À l'encre de mancelunier : LX-60 unités de lumière noire
de Loran Kristian

critiqué par Eric Eliès, le 14 avril 2025
( - 50 ans)


La note:  étoiles
une poésie caraibéenne oscillant entre le cosmique et le local pour interroger nos fragilités et compromissions face à Lavie et Lenmort
C’est au début de l’année 2022 en Martinique (où j’ai vécu de l’été 2020 à l’été 2022), et grâce à Patrick Chamoiseau qui en fit un chaleureux hommage, que j’ai découvert Loran Kristian, dont le recueil « Les mots de silence » venait d'être distingué et récompensé du prix Carbet. Mais à l’époque, accaparé à la fois par le travail, par mon déménagement et aussi par d’autres lectures, j’avais simplement survolé le recueil sans prendre le temps de m’y immerger, tout en me promettant d’y revenir une fois réinstallé dans l’hexagone. Mais c’est cet autre recueil, le deuxième de Loran Kristian, qui a retenu mon attention par son titre et sa couverture tous deux magnifiques, qui entrelacent la langue française et les imaginaires européen et caribéen. « Mancelunier » est un merveilleux néologisme, riche d’échos et de reflets, qui évoque la nuit et ses ombres dans la lumière diffuse de la Lune mais aussi la végétation, dense et dangereuse, qui couvre les pentes des mornes et de la Pelée ou borde le littoral de la Martinique. Le mancenillier, assez commun en Martinique et dans toute la Caraïbe, est un arbre de petite taille poussant sur les sols sablonneux, d’apparence assez anodine (quand on le compare à d’autres arbres de l’île) et aux fruits semblables à de petites pommes, mais il fut vite surnommé par les premiers colons européens « l’arbre de la mort ». La sève de cet arbre, qui suinte jusque sur ses feuilles, est toxique et acide, et peut infliger de graves brûlures. Quant à son fruit, qui donne envie d’y mordre, une seule bouchée peut tuer car elle provoque, outre une vive douleur, une grave inflammation qui peut obturer les voies respiratoires et causer la mort par asphyxie. Ce titre éclairé, comme en médaillon sur la couverture, par l’éclat de la Lune empruntée à la nuit étoilée de Van Gogh, pleine de forces et de vibrations cosmiques, m'annonçait donc un recueil à l’écriture vénéneuse, nourrie des mystères de la nuit et de l’ipséité de l’île. Quant à la lumière noire, elle pouvait aussi bien faire écho à des dimensions cosmiques, oniriques que sociales, en renvoyant aux conflits raciaux encore très prégnants en Martinique.

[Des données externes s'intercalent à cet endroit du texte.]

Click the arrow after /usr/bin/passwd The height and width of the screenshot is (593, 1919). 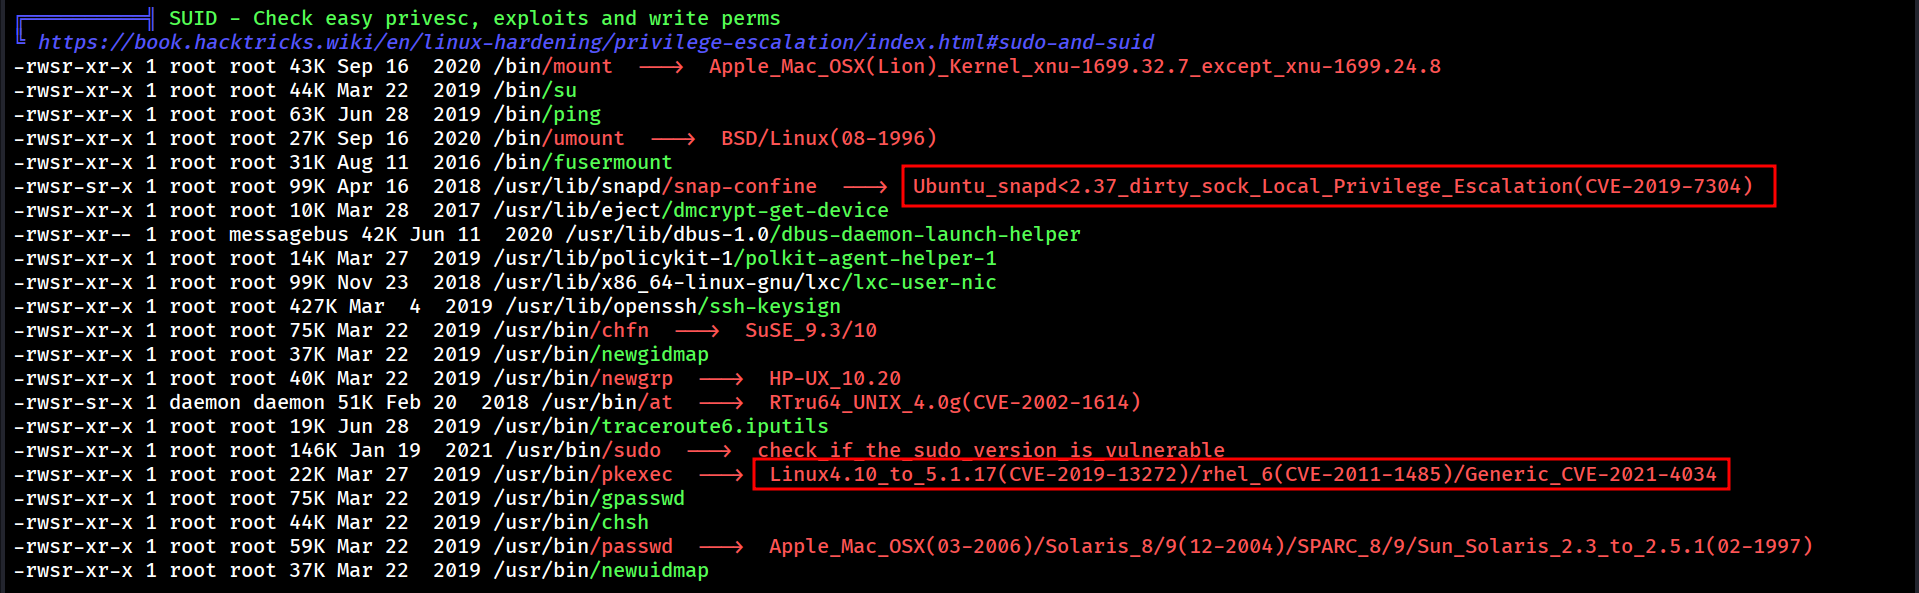pos(721,546)
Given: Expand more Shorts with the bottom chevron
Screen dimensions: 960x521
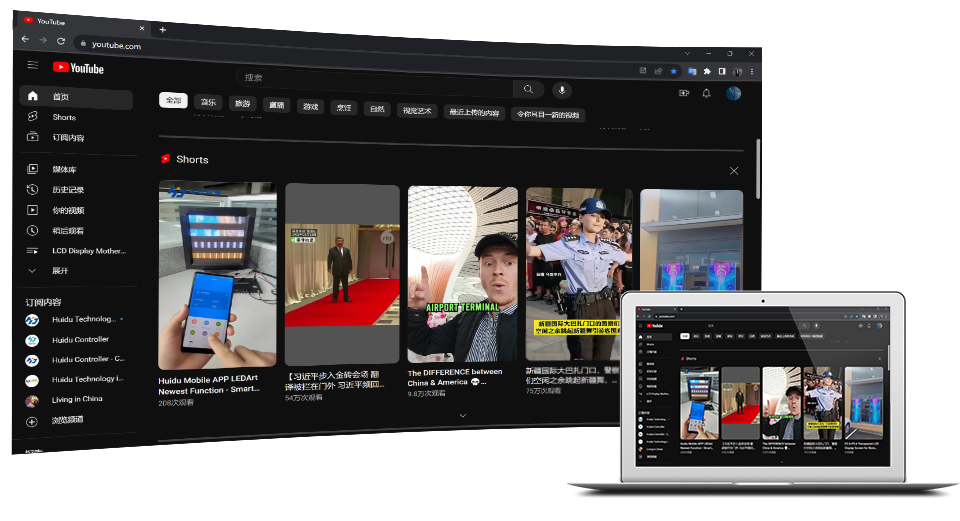Looking at the screenshot, I should (462, 414).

Néanmoins, dès les premiers poèmes, je fus d'abord frappé, avant le texte lui-même, par les titres issus de la numérotation en système binaire (alternance de 0 et 1), comme si les nombres avaient pris pouvoir sur les mots et que même le système décimal usuel n’avait plus cours. On peut y voir une interrogation de notre modernité, où les rapports humains sont de plus en plus soumis à la technologie et encodés dans les réseaux, et de la fragilité de la parole poétique, dont la singularité est noyée dans le brouhaha et l'effervescence contemporaines…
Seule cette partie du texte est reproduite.